I need some way to cleanly shutdown my app while I'm debugging. Any ideas?
It turns out the problem had nothing to do with Netbeans or Eclipse, but rather gdb.
gdb can be configured to handle signals in a variety of ways. If you run:
gdb
then type:
info signals
You'll get a list of signals and gdb actions on what to do if it receives that signal:
Signal Stop Print Pass to program Description
SIGHUP Yes Yes Yes Hangup
SIGINT Yes Yes No Interrupt
SIGQUIT Yes Yes Yes Quit
SIGILL Yes Yes Yes Illegal instruction
SIGTRAP Yes Yes No Trace/breakpoint trap
etc...
My temporary work around has been to use SIGALRM which gdb defaults to not breaking and sending to the process.
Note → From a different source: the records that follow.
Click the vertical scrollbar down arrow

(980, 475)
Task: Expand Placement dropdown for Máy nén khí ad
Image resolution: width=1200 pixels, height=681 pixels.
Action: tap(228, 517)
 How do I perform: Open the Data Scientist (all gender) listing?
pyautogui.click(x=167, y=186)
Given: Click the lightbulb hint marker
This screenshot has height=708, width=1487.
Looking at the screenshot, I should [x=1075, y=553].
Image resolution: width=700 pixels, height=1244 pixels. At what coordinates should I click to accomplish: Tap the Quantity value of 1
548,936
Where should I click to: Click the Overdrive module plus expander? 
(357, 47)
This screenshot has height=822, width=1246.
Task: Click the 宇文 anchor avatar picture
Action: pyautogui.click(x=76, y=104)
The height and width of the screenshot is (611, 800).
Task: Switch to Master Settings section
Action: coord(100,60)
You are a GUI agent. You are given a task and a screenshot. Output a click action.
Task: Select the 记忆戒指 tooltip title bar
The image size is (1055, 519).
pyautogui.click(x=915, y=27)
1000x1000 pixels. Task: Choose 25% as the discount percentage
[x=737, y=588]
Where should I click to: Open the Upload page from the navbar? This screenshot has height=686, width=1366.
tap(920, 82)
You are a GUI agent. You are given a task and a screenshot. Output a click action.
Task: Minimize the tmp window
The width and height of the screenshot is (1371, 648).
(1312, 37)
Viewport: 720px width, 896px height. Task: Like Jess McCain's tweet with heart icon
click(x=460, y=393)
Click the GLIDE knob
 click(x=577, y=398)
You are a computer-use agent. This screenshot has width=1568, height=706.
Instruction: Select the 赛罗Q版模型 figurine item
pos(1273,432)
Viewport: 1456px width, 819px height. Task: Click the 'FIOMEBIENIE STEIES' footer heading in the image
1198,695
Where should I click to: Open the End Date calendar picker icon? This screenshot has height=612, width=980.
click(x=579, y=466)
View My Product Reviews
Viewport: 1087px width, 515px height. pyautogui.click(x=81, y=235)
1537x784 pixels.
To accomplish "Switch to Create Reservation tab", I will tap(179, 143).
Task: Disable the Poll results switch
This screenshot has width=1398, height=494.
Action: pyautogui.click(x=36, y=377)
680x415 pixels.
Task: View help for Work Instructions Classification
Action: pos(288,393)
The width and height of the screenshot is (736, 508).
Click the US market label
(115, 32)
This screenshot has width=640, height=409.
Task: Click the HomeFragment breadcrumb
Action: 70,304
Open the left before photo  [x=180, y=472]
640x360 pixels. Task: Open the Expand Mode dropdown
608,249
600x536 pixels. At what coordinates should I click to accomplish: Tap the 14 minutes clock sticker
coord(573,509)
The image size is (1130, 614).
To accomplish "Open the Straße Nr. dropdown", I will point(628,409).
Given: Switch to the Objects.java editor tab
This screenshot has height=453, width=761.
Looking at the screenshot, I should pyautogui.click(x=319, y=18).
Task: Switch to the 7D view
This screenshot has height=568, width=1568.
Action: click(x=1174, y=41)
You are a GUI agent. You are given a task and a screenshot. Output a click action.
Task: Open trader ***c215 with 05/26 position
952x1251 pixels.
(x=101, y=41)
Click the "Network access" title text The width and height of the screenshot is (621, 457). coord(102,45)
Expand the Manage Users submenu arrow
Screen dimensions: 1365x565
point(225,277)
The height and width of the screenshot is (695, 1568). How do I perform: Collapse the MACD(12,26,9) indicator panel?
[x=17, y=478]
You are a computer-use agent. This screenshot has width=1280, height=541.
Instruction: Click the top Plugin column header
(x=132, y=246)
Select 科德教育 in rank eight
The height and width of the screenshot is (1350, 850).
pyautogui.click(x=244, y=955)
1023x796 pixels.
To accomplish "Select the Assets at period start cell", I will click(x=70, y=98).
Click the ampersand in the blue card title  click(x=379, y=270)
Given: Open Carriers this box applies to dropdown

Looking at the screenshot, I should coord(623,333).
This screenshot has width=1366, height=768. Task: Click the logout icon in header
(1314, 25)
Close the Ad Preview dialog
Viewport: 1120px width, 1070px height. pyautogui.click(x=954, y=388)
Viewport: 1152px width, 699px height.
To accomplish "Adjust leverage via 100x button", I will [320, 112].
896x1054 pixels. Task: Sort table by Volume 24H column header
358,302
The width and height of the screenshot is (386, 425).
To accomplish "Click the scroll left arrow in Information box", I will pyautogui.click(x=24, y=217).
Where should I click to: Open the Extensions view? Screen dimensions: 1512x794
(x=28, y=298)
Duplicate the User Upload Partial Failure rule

However, you can also customise the default gdb settings by creating a .gdbinit file where you can set these
Even this post is old, hope it can help others.
To prevent Eclipse from catching the Ctrl+C, you can configure your gdb using .gbdinit file.
You create a .gdinit with this content
#we want Ctrl+C to be no break, pass to application and printed by the debugger
handle SIGINT nostop
handle SIGINT pass
handle SIGINT print
In your eclipse configuration, you can define where is your .gdbinit file to use in your Debug configuration
Simple solution.. Try using DEBUG macros to handle your situation.
// Register the signal handler to stop service.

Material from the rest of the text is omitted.